4. once the cooker with the sweet potatoes has cooled down, open the lid, check using a fork to
make sure the potatoes are cooked through. if well cooked, transfer to a plate and peel once
cool enough to handle.
5. mash them well. allow to cool.
6. once the spices also have cooled, add them to a mixer grinder, add 4 tablespoons of grated
fresh coconut, 1 teaspoon of tamarind concentrate, pulse a couple of times without adding
water to break down the spices.
7. once they break down to a rough mixture, add the cooked mashed sweet potato, salt to taste.
8. grind for a very short while so that everything gets mixed.
9. then add 1/4 to 1/2 cup of water and grind again until it forms a smooth paste.

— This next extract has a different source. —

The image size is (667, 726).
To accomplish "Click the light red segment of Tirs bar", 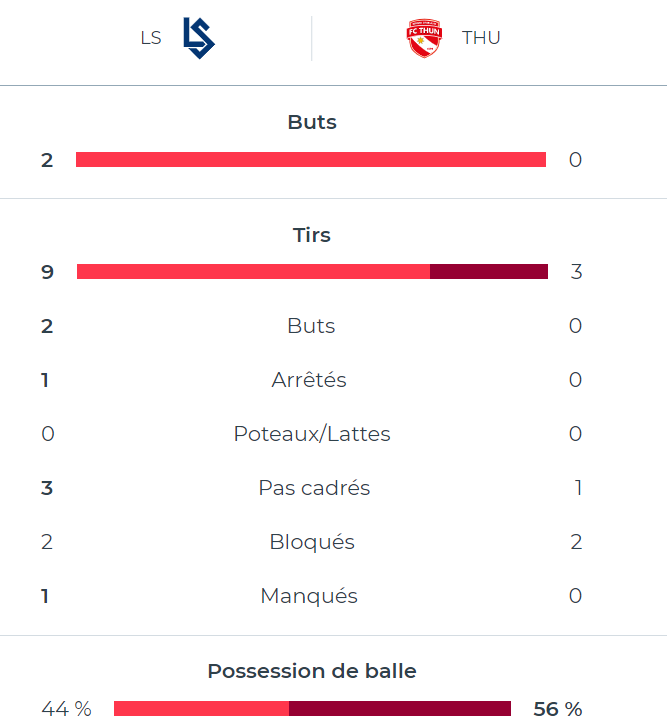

10. make sure to add small amounts of water to bring it to the right consistency (thick dropping
consistency)
11. transfer to a bowl.
12. prepare tempering by heating 2 teaspoons of oil in a small pan.
13. add mustard seeds and allow them to splutter. add asafoetida (hing).
14. turn off the heat. transfer the tempering to the chutney.
15. serve sweet potato chutney with roti/chapati/rice or as an accompaniment.